Wenn der Dieb ruft…haltet den Dieb… oder manche sind eben gleicher als gleich. Dies oder der Titel sagt alles und wir erläutern dies am Beispiel Russland und Hessen.
Zuerst Russland:
Aus dem Artikel «Menschenrechte in Russland» der Bundeszentrale für politische Bildung vom 12.9.2016
[…] Das Recht auf freie Meinungsäußerung oder auf Versammlungsfreiheit wirken dagegen fern der Lebenswirklichkeit und abstrakt.

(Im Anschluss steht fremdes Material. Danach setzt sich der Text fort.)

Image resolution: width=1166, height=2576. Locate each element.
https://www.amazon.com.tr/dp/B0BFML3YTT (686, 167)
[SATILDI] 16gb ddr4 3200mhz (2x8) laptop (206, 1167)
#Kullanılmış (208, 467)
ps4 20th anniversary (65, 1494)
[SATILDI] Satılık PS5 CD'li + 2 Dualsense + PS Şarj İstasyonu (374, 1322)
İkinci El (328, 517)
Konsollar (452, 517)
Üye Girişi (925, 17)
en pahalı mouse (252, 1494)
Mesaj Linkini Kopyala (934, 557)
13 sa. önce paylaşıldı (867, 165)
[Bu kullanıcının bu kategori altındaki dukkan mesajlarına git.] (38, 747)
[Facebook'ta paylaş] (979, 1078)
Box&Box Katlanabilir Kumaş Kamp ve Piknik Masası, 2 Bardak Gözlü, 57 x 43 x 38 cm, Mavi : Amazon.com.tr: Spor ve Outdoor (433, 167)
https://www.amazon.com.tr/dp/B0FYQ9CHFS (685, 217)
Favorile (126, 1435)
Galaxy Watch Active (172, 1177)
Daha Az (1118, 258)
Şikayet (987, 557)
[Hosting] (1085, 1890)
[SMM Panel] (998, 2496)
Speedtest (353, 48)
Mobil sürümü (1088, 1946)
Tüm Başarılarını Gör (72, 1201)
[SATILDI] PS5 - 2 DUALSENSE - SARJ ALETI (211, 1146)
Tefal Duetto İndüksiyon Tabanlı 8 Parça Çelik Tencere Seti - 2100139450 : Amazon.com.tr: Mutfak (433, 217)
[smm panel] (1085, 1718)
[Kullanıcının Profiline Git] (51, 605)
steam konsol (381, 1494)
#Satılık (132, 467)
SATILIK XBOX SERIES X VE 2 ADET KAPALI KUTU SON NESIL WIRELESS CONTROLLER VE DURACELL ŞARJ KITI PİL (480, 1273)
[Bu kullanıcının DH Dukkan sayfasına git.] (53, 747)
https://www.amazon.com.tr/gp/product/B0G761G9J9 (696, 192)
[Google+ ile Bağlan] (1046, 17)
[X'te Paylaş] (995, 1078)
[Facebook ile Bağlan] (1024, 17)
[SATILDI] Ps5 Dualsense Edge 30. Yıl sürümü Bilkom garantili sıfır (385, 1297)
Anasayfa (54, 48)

Zumal in einer Gesellschaft ohne gegenseitiges Vertrauen und ohne den Glauben an einen möglichen Erfolg gemeinsamen Engagements
[…]
Die staatliche Politik wendet sich jedoch an die Mehrheit und geht seit gut drei Jahren aggressiv gegenüber Organisationen vor, die eigenständig und in kritischer Distanz arbeiten
[…]
Mehr als 30 neue Gesetze oder Gesetzesänderungen zur Einschränkung der gesellschaftlichen Freiräume habe es gegeben. Das Gesetz zur Versammlungsfreiheit wurde bis hin zur strafrechtlichen Verantwortung verschärft
[…]
Auch das Recht auf einen freien Zugang zu Informationen ist in den vergangenen anderthalb Jahrzehnten systematisch eingeschränkt worden […] Journalisten verstehen ohne Anweisung von oben, was sie berichten oder verschweigen sollen. Die Selbstzensur wirkt
[…]
…und nun nach Hessen:
Aus hessenschau.de vom 4. Mai 2022:
[…]Mindestens 41 Ermittlungsverfahren sind in den vergangenen Monaten gegen mutmassliche Organisatorinnen und Organisatoren von Anti-Massnahmen-Protesten eingeleitet worden, das ergab eine Anfrage an die neun hessischen Staatsanwaltschaften.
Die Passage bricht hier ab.